A while back, some Harvard and MIT researchers looked at all of the Techstars selection data and reviewed how all of those companies did over time. We have always scored companies on a scale of 1 through 4 with 4 being the highest. This ensures that there is no “middle score” and forces some polarization. It’s a bit of a simplification, but what the research found was that the average group score contained much less “signal” than what the higher scorers indicated. In other words, if the group of smart people ranked a company as follows:
Person #1 – 4
Person #2 – 3
Person #3 – 2
Person #4 – 1
Then the average here would be 2.5, which is a relatively low score. You might naturally want to exclude that company from further consideration.
However, the best way to score this for Techstars selection purposes turns out to be by counting the number of fours only. The only scores that would beat this one would have had multiple people scoring it a 4, like this:
Person #1 – 4
Person #2 – 1
Person #3 – 1
Person #4 – 4
Here the average is the same as the previous example, at 2.5. But the signal is “two fours” here, which is a much stronger signal than in the previous example. The research showed that had we been doing that all along, our outcomes would have been even better. So today we pick our companies from amongst those with the highest number of 4s, and not based on the average scores.

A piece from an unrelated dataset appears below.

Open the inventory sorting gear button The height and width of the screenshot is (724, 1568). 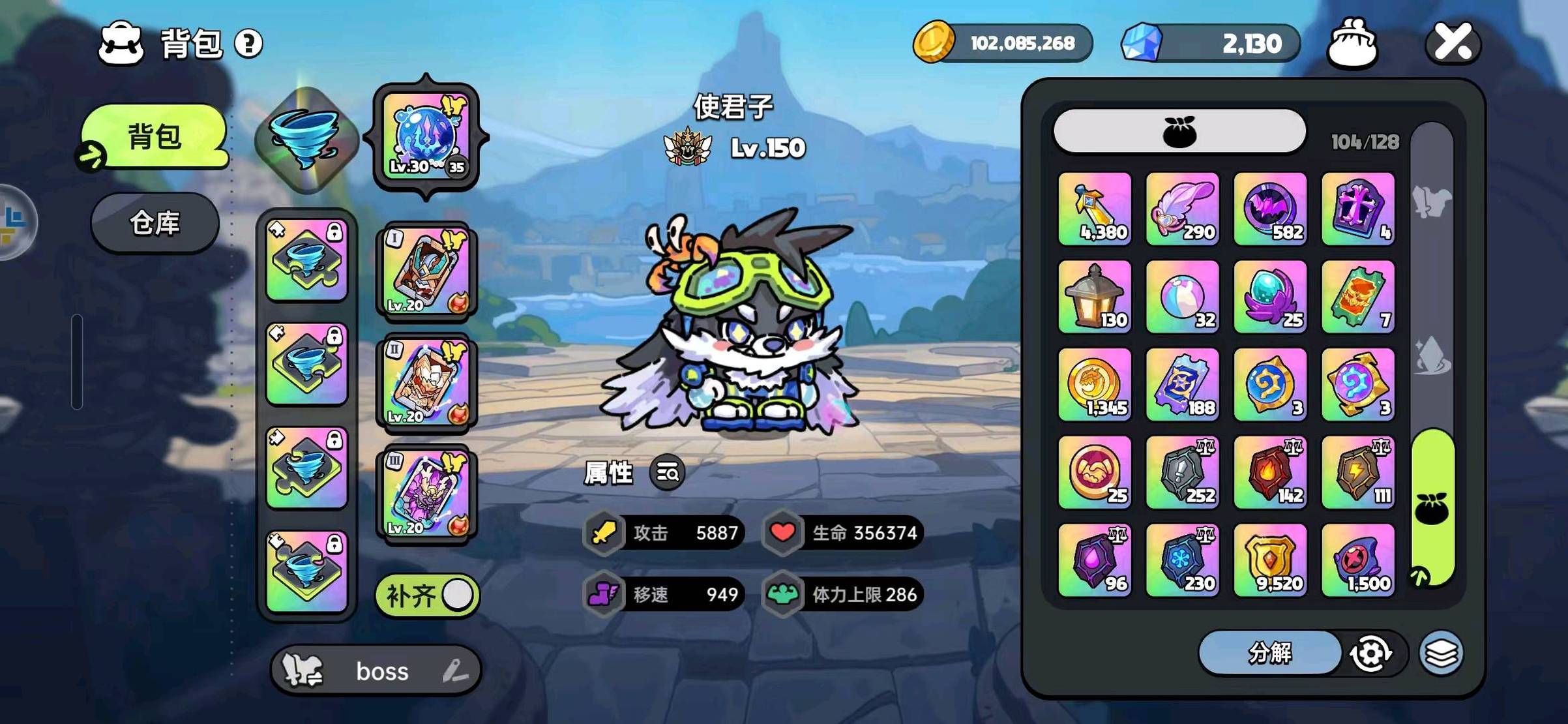tap(1370, 652)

As humans, we have a tendency to score things and then respect the opinions of everyone in a weighted fashion. When selecting startups or looking for truly innovative ideas, you have to fight this impulse. This matches well with my own experience over a dozen years of picking startups – my Uber and Twilio picks were instinctual gut reactions from when I was a lone angel investor just learning how to run the first Techstars venture fund. Many other smart people told me Uber was a dumb idea. They would have scored it a 1, bringing the average way down. I also remember telling other investors how silly Twitter was when I first saw it. I would have scored it a 1 also. Averages kill instincts when it comes to startups. Others have learned the same.
A smart group of people with high trust for each other learns to look for signal from those who are most enthusiastic, and learns to ignore the idea of averages. It’s likely that the people voting the top score have some intuition or insight, regardless of the number of naysayers. Learn to respect the outlying data points in any group evaluation, and you’ll make your own team “group smart”.